Text and item location entries:

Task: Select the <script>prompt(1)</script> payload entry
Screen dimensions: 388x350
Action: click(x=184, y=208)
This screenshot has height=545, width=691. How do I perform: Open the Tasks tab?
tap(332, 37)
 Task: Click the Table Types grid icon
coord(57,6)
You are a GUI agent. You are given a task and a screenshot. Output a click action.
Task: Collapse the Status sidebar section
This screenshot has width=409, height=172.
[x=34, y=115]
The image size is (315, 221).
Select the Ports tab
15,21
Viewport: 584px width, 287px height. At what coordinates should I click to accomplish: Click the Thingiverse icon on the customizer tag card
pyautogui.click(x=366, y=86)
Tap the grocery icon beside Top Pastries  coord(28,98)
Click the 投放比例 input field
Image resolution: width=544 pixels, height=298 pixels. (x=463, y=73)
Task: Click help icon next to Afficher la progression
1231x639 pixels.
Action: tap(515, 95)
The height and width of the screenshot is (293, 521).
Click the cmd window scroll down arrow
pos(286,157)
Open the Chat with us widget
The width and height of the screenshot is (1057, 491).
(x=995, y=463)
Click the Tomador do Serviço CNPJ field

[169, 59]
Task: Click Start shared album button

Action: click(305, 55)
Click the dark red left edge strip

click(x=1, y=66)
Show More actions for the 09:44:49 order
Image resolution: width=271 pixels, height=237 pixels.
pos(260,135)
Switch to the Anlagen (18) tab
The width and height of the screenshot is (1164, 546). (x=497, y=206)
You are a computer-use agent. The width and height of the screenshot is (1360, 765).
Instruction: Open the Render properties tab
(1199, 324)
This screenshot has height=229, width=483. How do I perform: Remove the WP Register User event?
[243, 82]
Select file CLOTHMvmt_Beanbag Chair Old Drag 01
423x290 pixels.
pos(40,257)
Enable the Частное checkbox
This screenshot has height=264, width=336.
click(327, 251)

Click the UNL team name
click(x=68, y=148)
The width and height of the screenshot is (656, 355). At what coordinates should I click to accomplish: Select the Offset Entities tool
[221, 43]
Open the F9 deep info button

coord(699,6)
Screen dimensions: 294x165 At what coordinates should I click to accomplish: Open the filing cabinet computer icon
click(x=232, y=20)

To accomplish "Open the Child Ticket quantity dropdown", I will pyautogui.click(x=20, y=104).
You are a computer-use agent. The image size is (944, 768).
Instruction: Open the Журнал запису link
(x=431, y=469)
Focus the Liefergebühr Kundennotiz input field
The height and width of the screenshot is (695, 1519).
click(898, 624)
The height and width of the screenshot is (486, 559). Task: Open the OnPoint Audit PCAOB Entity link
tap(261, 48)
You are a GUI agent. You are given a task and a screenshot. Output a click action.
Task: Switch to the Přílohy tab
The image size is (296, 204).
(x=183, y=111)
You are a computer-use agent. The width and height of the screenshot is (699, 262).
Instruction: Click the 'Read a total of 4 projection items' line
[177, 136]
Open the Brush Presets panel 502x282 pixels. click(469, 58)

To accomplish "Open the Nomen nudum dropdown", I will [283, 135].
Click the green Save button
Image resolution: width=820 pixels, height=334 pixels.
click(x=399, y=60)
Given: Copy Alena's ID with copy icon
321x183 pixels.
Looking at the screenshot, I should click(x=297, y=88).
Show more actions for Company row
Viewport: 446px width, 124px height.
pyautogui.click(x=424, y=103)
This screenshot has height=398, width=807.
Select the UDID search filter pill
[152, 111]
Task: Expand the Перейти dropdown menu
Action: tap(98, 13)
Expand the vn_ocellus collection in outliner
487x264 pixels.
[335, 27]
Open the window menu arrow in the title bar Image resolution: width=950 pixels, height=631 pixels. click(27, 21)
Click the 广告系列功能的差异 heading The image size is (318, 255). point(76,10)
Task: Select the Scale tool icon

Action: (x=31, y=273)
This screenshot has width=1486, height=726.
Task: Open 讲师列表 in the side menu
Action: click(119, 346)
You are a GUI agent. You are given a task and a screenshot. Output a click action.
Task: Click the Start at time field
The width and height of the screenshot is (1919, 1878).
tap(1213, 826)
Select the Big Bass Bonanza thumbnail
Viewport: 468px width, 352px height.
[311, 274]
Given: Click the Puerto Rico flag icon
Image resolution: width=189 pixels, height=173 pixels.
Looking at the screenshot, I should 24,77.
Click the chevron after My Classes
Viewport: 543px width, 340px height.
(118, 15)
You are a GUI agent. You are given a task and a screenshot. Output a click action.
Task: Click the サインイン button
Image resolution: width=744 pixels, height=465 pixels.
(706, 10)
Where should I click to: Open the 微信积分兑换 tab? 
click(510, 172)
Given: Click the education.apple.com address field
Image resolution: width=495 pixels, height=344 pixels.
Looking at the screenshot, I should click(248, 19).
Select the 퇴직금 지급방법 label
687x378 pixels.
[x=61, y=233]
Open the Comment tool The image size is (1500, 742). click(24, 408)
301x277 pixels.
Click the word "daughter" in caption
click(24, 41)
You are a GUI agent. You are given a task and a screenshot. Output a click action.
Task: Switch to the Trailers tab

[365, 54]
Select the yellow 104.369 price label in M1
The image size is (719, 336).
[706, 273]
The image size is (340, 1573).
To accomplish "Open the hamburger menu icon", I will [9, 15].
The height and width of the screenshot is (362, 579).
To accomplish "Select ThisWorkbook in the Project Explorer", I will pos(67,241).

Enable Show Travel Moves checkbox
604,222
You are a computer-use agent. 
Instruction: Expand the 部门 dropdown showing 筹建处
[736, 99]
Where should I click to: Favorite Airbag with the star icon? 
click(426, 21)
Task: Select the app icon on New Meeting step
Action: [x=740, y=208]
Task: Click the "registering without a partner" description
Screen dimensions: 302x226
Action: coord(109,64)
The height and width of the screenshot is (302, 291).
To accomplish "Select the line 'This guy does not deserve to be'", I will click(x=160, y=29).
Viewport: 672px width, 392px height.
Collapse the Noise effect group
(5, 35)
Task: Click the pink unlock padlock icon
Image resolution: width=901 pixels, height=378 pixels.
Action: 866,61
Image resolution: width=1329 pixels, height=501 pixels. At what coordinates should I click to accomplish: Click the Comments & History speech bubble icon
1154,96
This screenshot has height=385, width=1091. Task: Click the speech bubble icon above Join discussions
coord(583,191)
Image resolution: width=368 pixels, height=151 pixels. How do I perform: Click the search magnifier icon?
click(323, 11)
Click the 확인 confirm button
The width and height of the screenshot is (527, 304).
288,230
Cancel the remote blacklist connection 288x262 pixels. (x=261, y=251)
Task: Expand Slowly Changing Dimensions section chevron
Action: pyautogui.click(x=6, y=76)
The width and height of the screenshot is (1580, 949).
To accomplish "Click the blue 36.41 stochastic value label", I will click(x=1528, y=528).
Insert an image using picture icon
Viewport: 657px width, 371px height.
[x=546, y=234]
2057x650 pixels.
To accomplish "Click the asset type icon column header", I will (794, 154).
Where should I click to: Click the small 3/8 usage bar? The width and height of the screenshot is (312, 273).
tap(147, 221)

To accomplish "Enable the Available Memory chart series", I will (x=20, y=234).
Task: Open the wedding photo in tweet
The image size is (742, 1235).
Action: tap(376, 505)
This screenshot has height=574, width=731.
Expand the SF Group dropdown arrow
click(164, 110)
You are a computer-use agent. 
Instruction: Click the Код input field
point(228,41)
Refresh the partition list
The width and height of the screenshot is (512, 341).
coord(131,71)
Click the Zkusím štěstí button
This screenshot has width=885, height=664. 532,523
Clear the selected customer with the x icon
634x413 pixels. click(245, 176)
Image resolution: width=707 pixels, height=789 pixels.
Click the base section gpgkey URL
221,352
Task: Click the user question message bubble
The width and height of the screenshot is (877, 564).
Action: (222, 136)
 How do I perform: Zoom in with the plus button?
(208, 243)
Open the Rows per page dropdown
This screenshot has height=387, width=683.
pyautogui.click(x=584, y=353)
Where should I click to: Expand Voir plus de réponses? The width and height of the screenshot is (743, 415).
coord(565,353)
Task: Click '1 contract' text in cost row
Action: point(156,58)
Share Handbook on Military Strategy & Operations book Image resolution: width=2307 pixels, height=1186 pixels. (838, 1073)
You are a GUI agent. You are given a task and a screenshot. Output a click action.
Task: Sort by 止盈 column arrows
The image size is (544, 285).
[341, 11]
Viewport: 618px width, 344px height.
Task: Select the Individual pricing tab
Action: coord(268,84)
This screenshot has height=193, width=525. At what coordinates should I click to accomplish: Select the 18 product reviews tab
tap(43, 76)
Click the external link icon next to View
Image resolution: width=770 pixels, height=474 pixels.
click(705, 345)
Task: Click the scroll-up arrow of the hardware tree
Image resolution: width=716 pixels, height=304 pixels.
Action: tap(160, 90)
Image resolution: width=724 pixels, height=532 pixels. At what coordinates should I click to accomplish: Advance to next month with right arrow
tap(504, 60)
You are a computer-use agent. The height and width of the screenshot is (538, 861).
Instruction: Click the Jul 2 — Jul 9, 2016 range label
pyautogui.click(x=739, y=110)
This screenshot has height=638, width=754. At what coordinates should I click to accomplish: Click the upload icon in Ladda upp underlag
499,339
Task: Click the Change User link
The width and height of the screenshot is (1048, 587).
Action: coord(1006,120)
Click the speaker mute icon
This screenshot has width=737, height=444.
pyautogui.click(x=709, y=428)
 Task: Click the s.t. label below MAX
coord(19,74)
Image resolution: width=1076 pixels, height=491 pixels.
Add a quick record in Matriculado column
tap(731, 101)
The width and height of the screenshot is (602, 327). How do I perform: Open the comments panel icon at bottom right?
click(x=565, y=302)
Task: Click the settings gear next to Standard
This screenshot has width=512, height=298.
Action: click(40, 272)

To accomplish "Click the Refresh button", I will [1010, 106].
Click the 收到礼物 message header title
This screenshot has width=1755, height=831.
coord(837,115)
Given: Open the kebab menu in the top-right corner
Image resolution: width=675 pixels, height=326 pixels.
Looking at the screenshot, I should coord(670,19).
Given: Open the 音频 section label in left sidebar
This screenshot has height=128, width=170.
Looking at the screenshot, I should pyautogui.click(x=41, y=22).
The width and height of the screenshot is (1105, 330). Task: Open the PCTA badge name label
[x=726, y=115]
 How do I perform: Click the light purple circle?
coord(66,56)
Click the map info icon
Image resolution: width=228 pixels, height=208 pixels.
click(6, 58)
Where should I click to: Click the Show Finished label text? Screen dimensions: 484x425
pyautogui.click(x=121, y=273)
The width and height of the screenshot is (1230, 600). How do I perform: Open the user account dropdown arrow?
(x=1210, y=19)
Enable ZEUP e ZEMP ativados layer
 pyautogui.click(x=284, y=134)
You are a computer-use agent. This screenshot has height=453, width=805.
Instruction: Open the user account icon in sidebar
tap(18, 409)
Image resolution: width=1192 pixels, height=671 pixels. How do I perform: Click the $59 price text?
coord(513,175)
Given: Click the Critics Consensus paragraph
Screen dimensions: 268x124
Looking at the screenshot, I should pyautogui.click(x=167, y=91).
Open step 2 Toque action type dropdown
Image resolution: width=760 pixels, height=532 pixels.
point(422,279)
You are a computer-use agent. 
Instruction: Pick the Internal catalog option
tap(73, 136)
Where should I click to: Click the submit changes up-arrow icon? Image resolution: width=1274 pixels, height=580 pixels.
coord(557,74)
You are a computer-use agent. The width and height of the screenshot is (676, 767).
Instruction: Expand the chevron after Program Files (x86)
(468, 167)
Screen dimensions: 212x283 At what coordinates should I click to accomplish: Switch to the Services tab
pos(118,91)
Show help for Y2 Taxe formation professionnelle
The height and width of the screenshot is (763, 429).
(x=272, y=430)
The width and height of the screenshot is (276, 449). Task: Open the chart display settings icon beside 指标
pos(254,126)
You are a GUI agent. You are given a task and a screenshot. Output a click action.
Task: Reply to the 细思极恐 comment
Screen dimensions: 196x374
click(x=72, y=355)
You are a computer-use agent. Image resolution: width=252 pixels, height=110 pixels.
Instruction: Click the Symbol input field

• [TO DO] Rewrite only the data from the line with "is (1360, 765)." through the line with "(1199, 324)", both included, as a numbered list with any blank lines left out.

• [CORRECT RESPONSE]
1. You are a computer-use agent. The width and height of the screenshot is (1360, 765).
2. Instruction: Open the Render properties tab
3. (1199, 324)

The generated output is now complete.